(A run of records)
■ ■ ■ ■ ■

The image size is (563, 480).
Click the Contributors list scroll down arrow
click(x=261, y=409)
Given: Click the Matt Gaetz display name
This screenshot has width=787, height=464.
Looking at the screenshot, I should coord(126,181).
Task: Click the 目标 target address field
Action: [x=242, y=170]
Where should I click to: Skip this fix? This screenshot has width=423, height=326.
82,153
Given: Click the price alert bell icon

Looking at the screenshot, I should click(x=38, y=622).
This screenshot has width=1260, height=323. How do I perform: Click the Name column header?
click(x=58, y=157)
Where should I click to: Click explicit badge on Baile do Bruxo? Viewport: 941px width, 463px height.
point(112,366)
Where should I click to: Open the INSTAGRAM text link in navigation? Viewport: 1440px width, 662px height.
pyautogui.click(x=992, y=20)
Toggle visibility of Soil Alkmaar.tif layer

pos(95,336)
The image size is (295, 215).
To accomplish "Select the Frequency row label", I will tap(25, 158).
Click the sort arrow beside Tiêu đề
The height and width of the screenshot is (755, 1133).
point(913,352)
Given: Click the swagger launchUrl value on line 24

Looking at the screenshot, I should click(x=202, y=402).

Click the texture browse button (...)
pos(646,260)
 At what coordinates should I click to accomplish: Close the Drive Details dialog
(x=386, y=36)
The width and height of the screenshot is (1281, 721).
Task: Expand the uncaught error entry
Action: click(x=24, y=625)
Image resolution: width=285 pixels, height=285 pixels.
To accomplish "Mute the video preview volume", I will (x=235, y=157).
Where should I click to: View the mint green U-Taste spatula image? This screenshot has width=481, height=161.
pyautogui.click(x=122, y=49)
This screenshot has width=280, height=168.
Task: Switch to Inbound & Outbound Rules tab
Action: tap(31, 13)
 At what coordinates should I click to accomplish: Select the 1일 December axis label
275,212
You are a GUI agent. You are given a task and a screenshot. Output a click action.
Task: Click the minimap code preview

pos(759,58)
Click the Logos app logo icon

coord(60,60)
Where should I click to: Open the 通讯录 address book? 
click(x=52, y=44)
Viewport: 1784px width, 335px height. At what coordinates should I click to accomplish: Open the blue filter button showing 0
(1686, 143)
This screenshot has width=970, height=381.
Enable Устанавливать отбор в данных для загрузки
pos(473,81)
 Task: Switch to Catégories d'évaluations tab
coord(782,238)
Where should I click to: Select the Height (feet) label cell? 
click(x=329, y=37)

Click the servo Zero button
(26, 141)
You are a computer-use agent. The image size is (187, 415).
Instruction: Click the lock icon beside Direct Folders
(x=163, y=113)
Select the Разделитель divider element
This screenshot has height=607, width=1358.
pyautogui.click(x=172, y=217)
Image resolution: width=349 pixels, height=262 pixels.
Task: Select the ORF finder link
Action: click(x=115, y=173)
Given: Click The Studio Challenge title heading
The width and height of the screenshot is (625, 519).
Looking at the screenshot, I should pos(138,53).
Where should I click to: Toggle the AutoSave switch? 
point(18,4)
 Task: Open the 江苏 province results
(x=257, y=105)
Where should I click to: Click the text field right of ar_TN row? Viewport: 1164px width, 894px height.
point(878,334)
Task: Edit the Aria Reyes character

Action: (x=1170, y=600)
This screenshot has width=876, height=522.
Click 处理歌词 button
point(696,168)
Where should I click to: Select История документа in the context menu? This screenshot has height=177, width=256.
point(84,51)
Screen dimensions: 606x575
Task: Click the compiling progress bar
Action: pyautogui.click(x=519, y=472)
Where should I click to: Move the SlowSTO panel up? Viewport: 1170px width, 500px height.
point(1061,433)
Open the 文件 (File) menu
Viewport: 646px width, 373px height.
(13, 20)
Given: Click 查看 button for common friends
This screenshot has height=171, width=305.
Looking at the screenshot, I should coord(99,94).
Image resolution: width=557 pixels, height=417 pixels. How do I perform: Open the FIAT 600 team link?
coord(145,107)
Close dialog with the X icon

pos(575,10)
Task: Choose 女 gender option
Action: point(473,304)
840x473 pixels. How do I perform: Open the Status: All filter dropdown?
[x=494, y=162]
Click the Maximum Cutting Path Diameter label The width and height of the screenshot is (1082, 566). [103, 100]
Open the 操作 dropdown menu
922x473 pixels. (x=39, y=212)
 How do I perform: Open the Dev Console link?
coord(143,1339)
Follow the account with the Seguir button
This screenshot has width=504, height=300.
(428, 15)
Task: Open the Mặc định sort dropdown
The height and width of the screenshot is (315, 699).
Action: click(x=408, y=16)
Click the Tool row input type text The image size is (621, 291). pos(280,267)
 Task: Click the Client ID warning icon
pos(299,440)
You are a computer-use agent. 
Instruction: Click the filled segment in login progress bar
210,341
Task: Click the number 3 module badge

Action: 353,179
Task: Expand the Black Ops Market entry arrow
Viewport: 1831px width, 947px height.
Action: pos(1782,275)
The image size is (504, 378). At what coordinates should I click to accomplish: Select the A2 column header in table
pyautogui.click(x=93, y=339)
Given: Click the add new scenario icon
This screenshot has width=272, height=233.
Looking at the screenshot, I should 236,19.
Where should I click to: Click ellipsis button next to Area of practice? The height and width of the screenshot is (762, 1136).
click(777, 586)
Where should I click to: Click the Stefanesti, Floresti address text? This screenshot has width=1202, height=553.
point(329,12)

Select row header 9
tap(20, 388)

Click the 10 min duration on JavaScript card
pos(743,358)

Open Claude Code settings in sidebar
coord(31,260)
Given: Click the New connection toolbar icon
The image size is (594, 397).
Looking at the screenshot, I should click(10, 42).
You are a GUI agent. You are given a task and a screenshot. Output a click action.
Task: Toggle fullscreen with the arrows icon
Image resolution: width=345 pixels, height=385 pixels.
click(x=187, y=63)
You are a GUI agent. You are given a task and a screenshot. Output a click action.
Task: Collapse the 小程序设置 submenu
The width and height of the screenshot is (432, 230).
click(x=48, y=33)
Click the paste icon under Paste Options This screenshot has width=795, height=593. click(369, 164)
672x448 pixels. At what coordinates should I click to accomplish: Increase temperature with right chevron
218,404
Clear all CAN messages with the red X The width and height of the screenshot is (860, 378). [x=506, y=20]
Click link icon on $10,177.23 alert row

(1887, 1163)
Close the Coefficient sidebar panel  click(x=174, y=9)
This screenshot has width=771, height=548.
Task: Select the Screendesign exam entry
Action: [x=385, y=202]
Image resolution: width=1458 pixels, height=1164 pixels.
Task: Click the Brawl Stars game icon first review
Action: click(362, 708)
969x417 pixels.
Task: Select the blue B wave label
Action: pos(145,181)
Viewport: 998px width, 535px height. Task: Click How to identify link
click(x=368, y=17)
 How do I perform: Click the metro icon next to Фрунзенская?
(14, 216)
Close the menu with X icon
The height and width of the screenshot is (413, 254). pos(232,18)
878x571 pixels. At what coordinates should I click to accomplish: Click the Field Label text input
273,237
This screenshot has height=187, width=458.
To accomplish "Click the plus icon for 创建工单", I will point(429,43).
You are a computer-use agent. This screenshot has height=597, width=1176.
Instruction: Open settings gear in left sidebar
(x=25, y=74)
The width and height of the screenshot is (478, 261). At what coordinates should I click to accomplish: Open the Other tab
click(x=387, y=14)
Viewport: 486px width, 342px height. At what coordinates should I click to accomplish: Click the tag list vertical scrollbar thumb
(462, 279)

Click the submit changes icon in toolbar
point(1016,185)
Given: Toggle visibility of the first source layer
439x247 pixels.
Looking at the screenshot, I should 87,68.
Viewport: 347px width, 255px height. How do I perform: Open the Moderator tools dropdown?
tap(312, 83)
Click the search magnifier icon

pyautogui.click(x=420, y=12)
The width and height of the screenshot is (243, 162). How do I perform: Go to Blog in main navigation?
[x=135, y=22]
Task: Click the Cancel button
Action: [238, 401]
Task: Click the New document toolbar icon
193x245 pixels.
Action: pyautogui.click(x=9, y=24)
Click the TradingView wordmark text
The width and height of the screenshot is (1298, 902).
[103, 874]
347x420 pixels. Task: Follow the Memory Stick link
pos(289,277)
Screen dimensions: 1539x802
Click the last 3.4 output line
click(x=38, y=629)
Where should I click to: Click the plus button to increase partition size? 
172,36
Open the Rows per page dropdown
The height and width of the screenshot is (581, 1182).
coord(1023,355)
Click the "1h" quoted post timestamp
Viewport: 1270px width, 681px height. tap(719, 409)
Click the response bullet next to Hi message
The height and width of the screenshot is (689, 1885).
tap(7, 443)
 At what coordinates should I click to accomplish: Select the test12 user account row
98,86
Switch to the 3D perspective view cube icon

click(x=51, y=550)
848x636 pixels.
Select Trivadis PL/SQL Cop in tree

■ ■ ■ ■ ■

#### [What the exercise asks]
Can you write out the records word for word, from the line containing "Where should I click to: Skip" down through the line containing "pos(646,260)", both included?

#### [Exercise output]
Where should I click to: Skip this fix? This screenshot has width=423, height=326.
82,153
Given: Click the price alert bell icon

Looking at the screenshot, I should click(x=38, y=622).
This screenshot has width=1260, height=323. How do I perform: Click the Name column header?
click(x=58, y=157)
Where should I click to: Click explicit badge on Baile do Bruxo? Viewport: 941px width, 463px height.
point(112,366)
Where should I click to: Open the INSTAGRAM text link in navigation? Viewport: 1440px width, 662px height.
pyautogui.click(x=992, y=20)
Toggle visibility of Soil Alkmaar.tif layer

pos(95,336)
The image size is (295, 215).
To accomplish "Select the Frequency row label", I will tap(25, 158).
Click the sort arrow beside Tiêu đề
The height and width of the screenshot is (755, 1133).
point(913,352)
Given: Click the swagger launchUrl value on line 24

Looking at the screenshot, I should click(x=202, y=402).

Click the texture browse button (...)
pos(646,260)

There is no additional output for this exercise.